◆ TASK REQUIREMENTS ◆
From the article below on the district energy system at Thompson Rivers University, extract the passage running from "But the process" up to and including "in an interview.", word for word.

◆ EXTRACT PROVIDED ◆
━━━━━━

A Creative Energy district energy system being built at Thompson Rivers University’s Kamloops campus will nearly eliminate the university’s greenhouse gas emissions, and potentially allow its neighbours to benefit as well.

But the process of planning, approving and finalizing such a system did not come without hard questions over feasibility, cost and legal issues.

Debt financing is rarely granted for B.C. public universities, for example, and the university had to navigate complex laws to build the subsurface infrastructure.

“There’s a roadblock every turn of the way, but when you have two committed parties that have common purpose, we can navigate them,” Diego Mandelbaum, senior vice-president of development at Vancouver-headquartered Creative Energy, told Sustainable Biz Canada in an interview.

For Thompson Rivers University (TRU), which committed to being a fossil fuel-free institution by 2030, the obstacles had to be overcome to meet its “societal obligation,” Matt Milovick, the university’s vice-president of administration and finance, told Sustainable Biz Canada.

Deciding on district energy

District energy links buildings to a central heating and cooling source. More systems today are powered by clean energy sources such as renewables, waste heat from sewer water and natural sources like the cool waters of Lake Ontario. Creative Energy designs, develops and owns such systems, with over 15 low-carbon systems operating or in development in Canada and the U.S.

━━━━━━

◆ DATA SHOWN ◆
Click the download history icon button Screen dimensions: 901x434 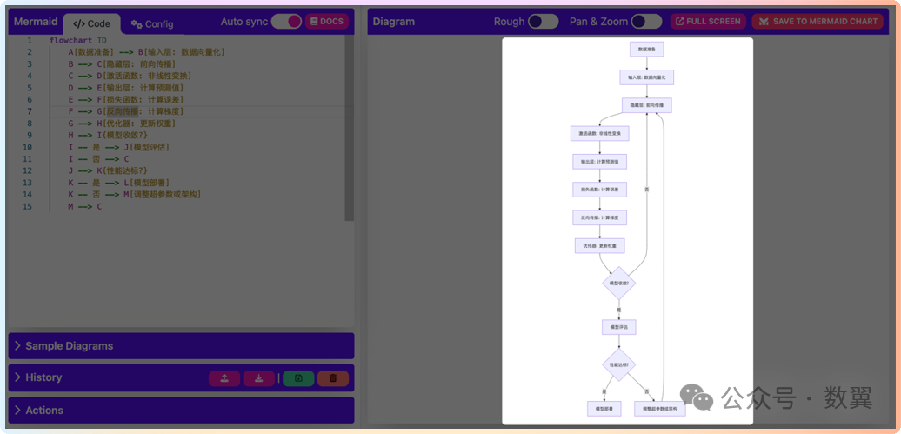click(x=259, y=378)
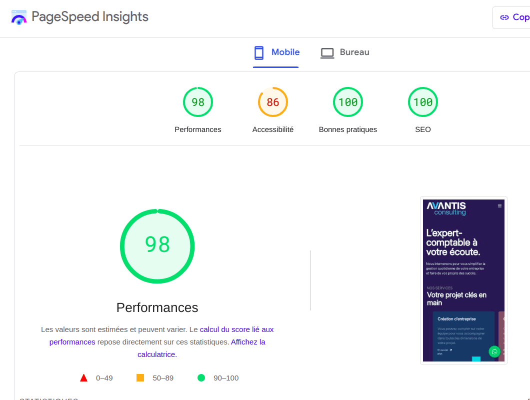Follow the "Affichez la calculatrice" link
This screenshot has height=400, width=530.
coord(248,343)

━━━━━━

◆ RESPONSE AREA ◆
But the process of planning, approving and finalizing such a system did not come without hard questions over feasibility, cost and legal issues.

Debt financing is rarely granted for B.C. public universities, for example, and the university had to navigate complex laws to build the subsurface infrastructure.

“There’s a roadblock every turn of the way, but when you have two committed parties that have common purpose, we can navigate them,” Diego Mandelbaum, senior vice-president of development at Vancouver-headquartered Creative Energy, told Sustainable Biz Canada in an interview.